“The issue that antidepressants help about half the time is absolutely right.”

Amy Ellis Nutt:

“Multiple drugs overload the system in ways we can’t predict,” said Rene Muller, a psychologist at Johns Hopkins. “Everyone metabolizes drugs differently, which also affects how they interact with each other.”

Four years ago, Charlotte Sieber met Jennifer Roeder, who told of her own travails trying to come off psychiatric medications when they failed to help her feel less depressed.

“It was the first time she heard that maybe the drugs were hurting, not helping,” Roeder said.

Sieber began to slowly wean herself off her many medications, tapering the drugs one at a time, according to family and friends, though she often had to stop to let her body and mind recover.

“It’s really hard to withdraw from antidepressants,” said New York psychiatrist and pharmacology expert Julie Holland. In some cases, “people feel like cold water is running down their spine. They can feel their brain sloshing around, or electric zaps in their head.”

By July 2015, Sieber had successfully discontinued all but one of her psychiatric medications.

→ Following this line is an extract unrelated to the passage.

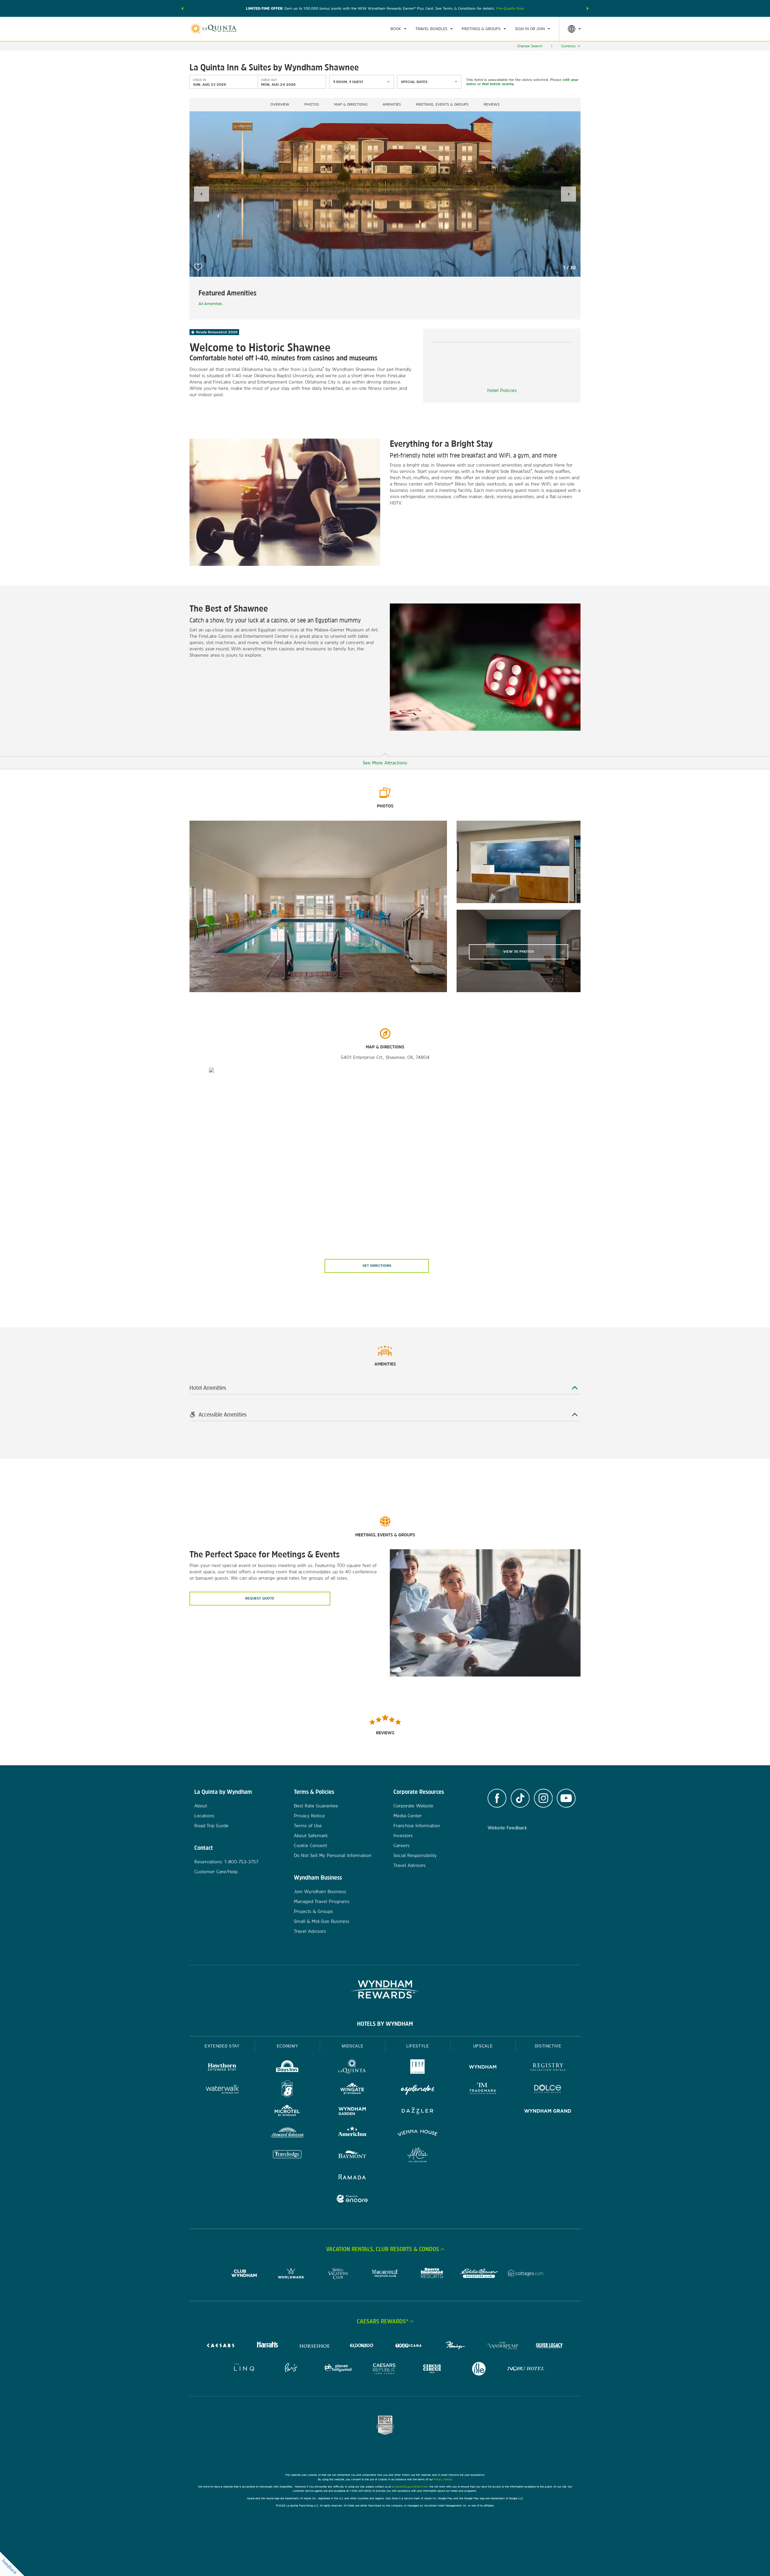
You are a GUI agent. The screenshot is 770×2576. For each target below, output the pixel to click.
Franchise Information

“One of her worst [side effects] was sleep. She could not sleep,” said Pati Wolfe, who often joined Sieber in the struggle to withdraw from drugs. “This went on for months and months. Maybe a couple of hours a night was all she would get.”

It was so bad that Sieber had to move out of the bedroom she shared with her husband so he could get some sleep. Heart palpitations, obsessive worrying and anxiety clouded her nights. She lost weight and sometimes told friends it was too hard to talk to them.